Excerpt.
========

Empirical evidence during the control regime era revealed that the flow of credit to the priority sectors did not meet the prescribed targets and failed to impact positively on investment, output and domestic price level. Overall, banks tended to practice adverse selection in their credit allocation.
For instance between 1972 and 1985, banks’ aggregate loans to the productive sector averaged 40.7 per cent of total credit, about 8.7 percentage points lower than the stipulated target of 49.4 per cent. A major factor, which impaired the effectiveness of monetary policy during the era of control regime, was the lack of instrument autonomy by the Central Bank. During this period, monetarypolicies were dictated by the Ministry of Finance and as such, were influenced by short-term political considerations.
Beginning from mid-1981, crude oil prices took a downturn as prices fell from the peak of US$40 per barrel to US$14.85 in 1986. This led to severe external sector imbalance. The emerging economic development made Nigeria adopt the Structural Adjustment Programme (SAP), as a policy option to put the economy back on the path of sustainable growth.
In broad terms, the SAP strategy involved both structural and sectoral policy reforms. The reforms included the deregulation of the financial system to accomplish a market-oriented financial system that would support efficient financial intermediation. The programme, thus, entailed reforming anddismantling the control regime which was characterised by a system of fixed credit allocations, a subsidised and regulated interest rate regime, exchange controls and import licensing. Overall, the emergence of SAP ushered in a regime of financial sector reforms characterised by the free entry and free exit of banks and the use of indirect instruments for monetary controls.

The strategy therefore was to introduce measures that would increase competition, strengthen the supervisory and regulatory capacity of the CBN, improve the financial structure and redress the financial repression already identified (Oke, 1995). This led to the introduction of the regime of indirect monetary control, which forms the current framework of Nigeria’s monetary policy as discussed hereunder. Nevertheless, owing to the exigencies of emerging economic developments, some direct control measures were maintained and new ones introduced to contain excess liquidity during the period of indirect control. For instance, Stabilisation Securities were introduced in 1990 as a temporary measure and later abolished in the last quarter of 1998. Similarly, Special Treasury Bills (STBs) were also introduced in April 1999 and discontinued before the end of 2000.

Indirect monetary control, 1993 to date.
Objectives and operational framework Beginning from September 1993, the CBN embarked on a selective removal of all credit ceilings for banks that met some pre-set criteria under the Basel Committee’s prescribed prudential guidelines.
While the Ministry of Finance continued to exert an influence on the conduct of monetary policy, efforts were made by the political leadership to strengthen the Central Bank’s Act, in order to render the Bank less dependent on the Ministry of Finance. The first of such laws was the CBN Decree 24 of 1991 and the Banks and Other Financial Institutions Decree (BOFID) 25, also of 1991. Thiswas followed by the CBN (Amendment) Decree Number 37 of 1998 and the Banks and Other Financial Institutions, BOFI (Amendment) Decree Number 38 of 1998. Overall, the CBN’s amended Act granted the Bank more discretion and autonomy in the conduct of monetary policy. Consequently, the focus of monetary policy during this period shifted significantly from growth and developmental objectives to price stability.

========

Dataset excerpt
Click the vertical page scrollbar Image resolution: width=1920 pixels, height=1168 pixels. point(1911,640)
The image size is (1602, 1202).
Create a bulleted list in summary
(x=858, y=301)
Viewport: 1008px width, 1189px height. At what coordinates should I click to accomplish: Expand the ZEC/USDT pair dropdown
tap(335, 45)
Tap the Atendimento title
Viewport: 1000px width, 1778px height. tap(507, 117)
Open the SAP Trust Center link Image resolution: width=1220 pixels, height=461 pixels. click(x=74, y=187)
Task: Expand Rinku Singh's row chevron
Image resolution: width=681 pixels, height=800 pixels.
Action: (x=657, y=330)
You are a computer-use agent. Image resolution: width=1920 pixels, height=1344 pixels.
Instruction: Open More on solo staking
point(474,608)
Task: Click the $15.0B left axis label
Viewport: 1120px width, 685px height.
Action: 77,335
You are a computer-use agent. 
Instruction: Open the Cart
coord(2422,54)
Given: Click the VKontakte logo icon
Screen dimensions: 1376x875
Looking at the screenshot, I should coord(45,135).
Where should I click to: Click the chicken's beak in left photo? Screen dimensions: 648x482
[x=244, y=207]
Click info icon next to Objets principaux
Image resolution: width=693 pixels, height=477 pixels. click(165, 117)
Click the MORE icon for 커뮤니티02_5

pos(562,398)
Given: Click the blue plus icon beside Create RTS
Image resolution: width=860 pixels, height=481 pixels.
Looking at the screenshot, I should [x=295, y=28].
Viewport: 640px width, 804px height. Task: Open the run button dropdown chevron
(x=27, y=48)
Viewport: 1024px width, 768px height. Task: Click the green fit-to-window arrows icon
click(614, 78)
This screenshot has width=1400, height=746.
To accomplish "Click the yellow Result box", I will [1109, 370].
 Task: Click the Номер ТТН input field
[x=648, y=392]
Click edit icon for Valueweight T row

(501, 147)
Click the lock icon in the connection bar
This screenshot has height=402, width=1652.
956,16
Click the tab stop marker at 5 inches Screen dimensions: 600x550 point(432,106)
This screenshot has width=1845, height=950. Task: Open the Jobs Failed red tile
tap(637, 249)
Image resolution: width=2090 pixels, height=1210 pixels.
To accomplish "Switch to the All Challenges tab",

========

Exercise brief. Reproduce the section of the passage on Nigeria's monetary policy above from "Indirect monetary control, 1993" to "prescribed prudential guidelines.".

Answer for this exercise.
Indirect monetary control, 1993 to date.
Objectives and operational framework Beginning from September 1993, the CBN embarked on a selective removal of all credit ceilings for banks that met some pre-set criteria under the Basel Committee’s prescribed prudential guidelines.